Given passage ▸
Peter Gluck has been babbling on about how it is impossible to make a mistake with a flow meter. I pointed him to a handy guide to flow meters from Omega, which he then ignored. Anyway, let me point it out here, because it is handy. If you are going to work with flowmeters you should read this carefully. I wish I had read it more carefully years ago. This is a guide to industrial flow meters, but a person using laboratory meters will benefit from reading it.
http://www.omega.com/prodinfo/flowmeters.html
Below are some quotes from it.
If you deliberately install a flowmeter with one of these parameters wrong, such as bubbles for a meter not designed for them, or "whether the flow can reverse" (Defkalion's trick), you get the wrong answer. As you see, there are many ways to do this wrong.
QuoteFluid and flow characteristics
The fluid and its given and its pressure, temperature, allowable pressure drop, density (or specific gravity), conductivity, viscosity (Newtonian or not?) and vapor pressure at maximum operating temperature are listed, together with an indication of how these properties might vary or interact. In addition, all safety or toxicity information should be provided, together with detailed data on the fluid's composition, presence of bubbles, solids (abrasive or soft, size of particles, fibers), tendency to coat, and light transmission qualities (opaque, translucent or transparent?).

Dataset entries ▸
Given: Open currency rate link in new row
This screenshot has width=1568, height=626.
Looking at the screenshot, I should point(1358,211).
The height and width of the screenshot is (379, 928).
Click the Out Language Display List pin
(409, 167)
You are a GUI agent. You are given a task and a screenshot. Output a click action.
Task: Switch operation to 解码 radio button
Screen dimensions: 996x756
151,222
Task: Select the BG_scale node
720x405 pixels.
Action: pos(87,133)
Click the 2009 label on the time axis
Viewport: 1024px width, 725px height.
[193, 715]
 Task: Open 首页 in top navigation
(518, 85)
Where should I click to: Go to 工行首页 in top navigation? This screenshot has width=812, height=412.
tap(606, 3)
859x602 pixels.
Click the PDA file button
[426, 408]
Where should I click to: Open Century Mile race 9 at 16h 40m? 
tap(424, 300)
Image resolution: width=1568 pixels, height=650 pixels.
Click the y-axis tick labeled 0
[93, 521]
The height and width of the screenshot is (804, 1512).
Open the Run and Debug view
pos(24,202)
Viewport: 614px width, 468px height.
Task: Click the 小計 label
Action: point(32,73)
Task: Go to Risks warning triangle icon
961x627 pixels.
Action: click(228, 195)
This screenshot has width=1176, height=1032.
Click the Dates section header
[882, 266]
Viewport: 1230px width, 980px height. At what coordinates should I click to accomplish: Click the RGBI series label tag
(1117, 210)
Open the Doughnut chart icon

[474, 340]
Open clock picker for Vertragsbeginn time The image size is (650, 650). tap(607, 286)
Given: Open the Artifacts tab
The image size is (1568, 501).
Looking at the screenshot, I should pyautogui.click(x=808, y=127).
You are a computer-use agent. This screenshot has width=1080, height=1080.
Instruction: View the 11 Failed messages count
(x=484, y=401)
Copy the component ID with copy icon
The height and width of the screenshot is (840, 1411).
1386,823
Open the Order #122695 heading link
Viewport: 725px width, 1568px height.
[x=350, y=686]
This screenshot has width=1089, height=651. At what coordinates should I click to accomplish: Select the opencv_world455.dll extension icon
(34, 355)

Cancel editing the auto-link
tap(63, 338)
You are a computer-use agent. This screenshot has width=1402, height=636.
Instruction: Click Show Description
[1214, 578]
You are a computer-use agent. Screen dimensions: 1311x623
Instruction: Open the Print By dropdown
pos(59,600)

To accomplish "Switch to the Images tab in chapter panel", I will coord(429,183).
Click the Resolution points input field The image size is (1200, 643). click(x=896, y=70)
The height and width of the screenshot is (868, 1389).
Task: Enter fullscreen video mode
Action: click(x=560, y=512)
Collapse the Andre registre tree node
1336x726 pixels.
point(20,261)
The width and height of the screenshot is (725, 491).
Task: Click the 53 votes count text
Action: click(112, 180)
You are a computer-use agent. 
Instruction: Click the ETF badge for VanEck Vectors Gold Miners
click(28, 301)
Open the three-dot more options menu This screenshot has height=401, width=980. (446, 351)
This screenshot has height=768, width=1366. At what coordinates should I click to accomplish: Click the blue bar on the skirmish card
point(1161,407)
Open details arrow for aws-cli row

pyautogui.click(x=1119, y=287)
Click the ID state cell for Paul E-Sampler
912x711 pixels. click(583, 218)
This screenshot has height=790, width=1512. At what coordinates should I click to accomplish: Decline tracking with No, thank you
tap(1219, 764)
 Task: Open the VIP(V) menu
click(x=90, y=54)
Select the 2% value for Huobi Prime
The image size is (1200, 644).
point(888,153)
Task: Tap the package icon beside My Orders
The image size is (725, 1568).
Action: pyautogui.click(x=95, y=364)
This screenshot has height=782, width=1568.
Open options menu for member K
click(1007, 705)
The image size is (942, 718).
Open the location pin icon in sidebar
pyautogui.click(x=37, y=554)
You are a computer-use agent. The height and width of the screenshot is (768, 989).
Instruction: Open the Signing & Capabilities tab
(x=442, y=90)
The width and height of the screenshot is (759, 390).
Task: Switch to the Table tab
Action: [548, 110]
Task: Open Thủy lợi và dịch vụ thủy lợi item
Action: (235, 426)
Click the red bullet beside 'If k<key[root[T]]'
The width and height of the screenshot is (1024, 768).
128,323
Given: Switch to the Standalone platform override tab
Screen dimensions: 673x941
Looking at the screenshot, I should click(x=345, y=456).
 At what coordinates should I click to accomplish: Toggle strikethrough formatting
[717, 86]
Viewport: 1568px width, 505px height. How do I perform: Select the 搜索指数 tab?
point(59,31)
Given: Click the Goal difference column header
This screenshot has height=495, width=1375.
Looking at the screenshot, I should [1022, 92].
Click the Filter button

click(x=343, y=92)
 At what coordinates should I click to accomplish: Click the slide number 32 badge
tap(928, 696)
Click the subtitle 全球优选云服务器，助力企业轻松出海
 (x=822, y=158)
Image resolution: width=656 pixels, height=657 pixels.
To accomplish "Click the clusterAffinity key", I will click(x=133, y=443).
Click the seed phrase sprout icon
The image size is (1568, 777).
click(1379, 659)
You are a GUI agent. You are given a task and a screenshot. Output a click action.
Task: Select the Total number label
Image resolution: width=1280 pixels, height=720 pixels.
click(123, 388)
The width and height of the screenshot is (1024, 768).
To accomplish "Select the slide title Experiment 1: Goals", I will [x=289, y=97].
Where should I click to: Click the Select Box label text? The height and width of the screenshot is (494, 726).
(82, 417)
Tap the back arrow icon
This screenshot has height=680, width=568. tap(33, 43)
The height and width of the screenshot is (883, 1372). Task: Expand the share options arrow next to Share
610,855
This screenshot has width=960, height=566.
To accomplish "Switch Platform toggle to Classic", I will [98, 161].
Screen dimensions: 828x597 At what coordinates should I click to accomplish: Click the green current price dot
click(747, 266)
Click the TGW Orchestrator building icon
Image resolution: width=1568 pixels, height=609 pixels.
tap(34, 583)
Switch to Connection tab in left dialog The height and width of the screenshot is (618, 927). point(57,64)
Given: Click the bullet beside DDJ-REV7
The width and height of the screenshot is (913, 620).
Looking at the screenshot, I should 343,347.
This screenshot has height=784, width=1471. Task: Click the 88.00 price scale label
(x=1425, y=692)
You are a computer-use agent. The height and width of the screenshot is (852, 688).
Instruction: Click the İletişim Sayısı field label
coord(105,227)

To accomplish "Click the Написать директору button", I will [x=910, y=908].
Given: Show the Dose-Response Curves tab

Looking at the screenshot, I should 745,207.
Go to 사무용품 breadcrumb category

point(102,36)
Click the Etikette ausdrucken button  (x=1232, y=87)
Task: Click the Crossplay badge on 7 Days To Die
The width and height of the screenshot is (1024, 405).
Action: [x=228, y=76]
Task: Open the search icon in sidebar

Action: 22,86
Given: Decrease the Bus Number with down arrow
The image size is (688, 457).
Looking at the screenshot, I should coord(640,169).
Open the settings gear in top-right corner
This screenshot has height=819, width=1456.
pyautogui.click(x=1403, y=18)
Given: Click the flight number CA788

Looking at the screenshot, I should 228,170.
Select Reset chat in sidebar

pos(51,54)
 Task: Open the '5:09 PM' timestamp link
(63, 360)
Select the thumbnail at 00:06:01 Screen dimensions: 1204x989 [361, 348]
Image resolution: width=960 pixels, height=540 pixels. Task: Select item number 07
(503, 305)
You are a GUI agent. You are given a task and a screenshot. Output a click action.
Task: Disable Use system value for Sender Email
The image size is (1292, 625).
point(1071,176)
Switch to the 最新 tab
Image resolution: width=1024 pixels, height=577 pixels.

Exercise details ▸
Answer these about the forum post on flow meters, one per line:
1. Which company put out the guide to flow meters that the post points to?
2. Which parameter does the post call Defkalion's trick?
3. What three light transmission qualities does the quoted passage list?

Result of this task ▸
1. Omega
2. Whether the flow can reverse
3. Opaque, translucent and transparent